I go make coffee, and sit back down to marvel at the way nature stills itself. The trees have nothing to say, though they are adorned in crystal gowns just waiting for the dance to begin. The tall grasses are bent in prayer. You can feel the hush, as if you are in a great, empty cathedral. The silence is pregnant with expectancy.

Just then the bold, brassy wren who habits the tamarack tree chirrups his, “I’m here, I’m here, I’m heeeerrrre!”

Over and over  he chants his solo, as if inviting the world to join the chorus. Maybe he’s shouting, “Wake up, wake up, wake uuuupppp!”

The wren’s chatter works: the squirrels are carefully heading downtree.  The titmice family swoops in to the feeder for brunch.
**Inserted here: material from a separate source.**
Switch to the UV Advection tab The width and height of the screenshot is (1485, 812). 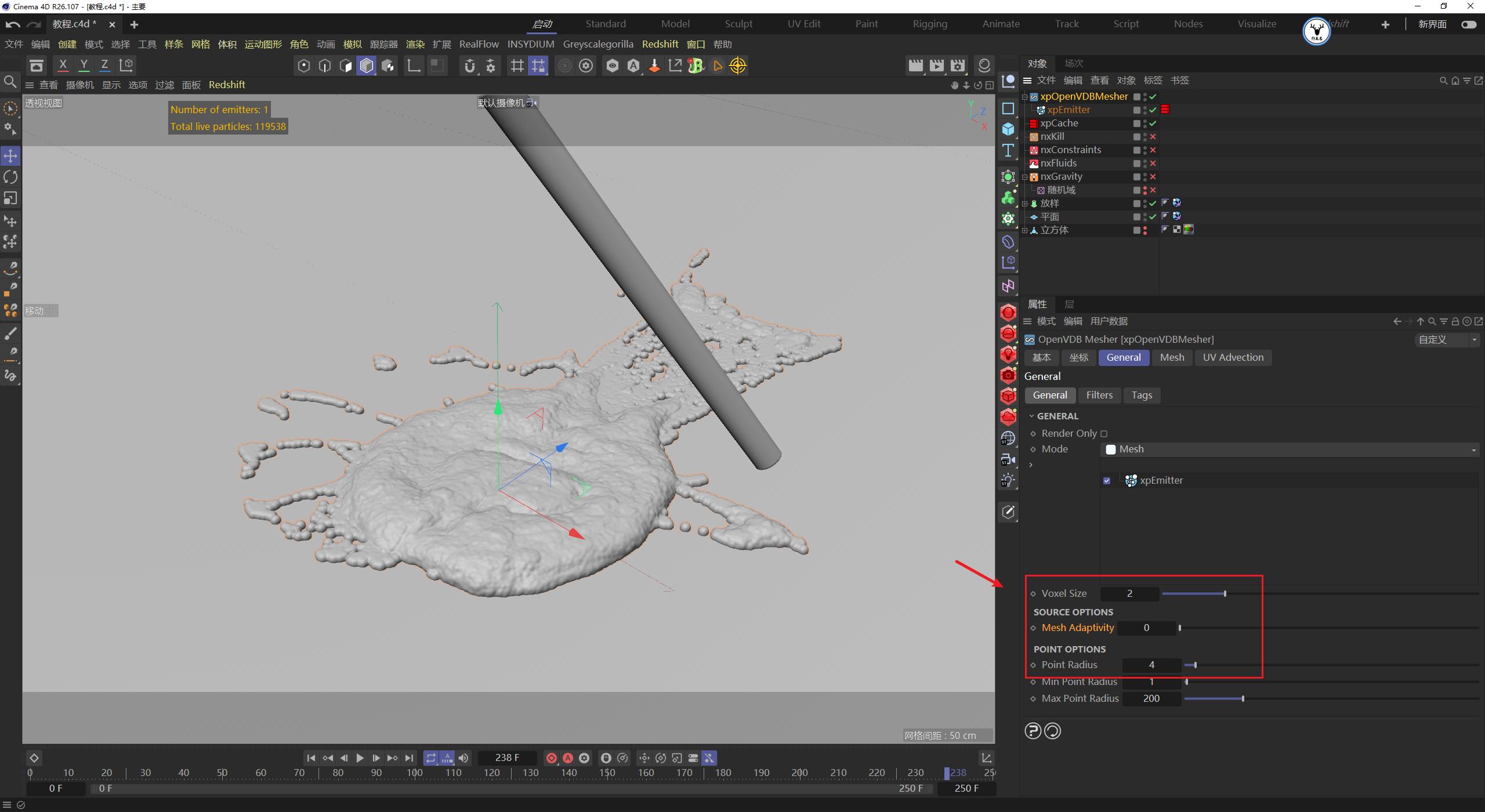[1233, 357]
The deer are out there pawing the snow in the fallen maple’s atrium to belly down for a morning nap.

In his book, The Singing Wilderness,  Sigurd Olson writes about the winter blue jay, with its “brazen call, more of a challenge than a song, a challenge to the storm and cold.

There was a jauntiness and fortitude, announcing to me and to the whole frozen world that where there is wine and sparkle in the air, it is joy to be alive. I liked that jay and what he stood for; no softness there, pure hardiness and disregard of the elements.”

I think that’s how I want to embrace this cold, frozen world we live in. With a cheerful fortitude and strength of character that encourages people to wake up from their numbing technology, their frozen minds, their careless thoughts, their selfish motives. To embrace the joy that life brings, whether it be storm or stillness.  I want to be hardier, and heartier in the face of both challenge and delight. Perhaps, though, a bit less brazen than the wren or jay, with a meekness learned from saints, and a thankfulness wrought by God’s great mercies.

Bring on the ice! (May it give us pause).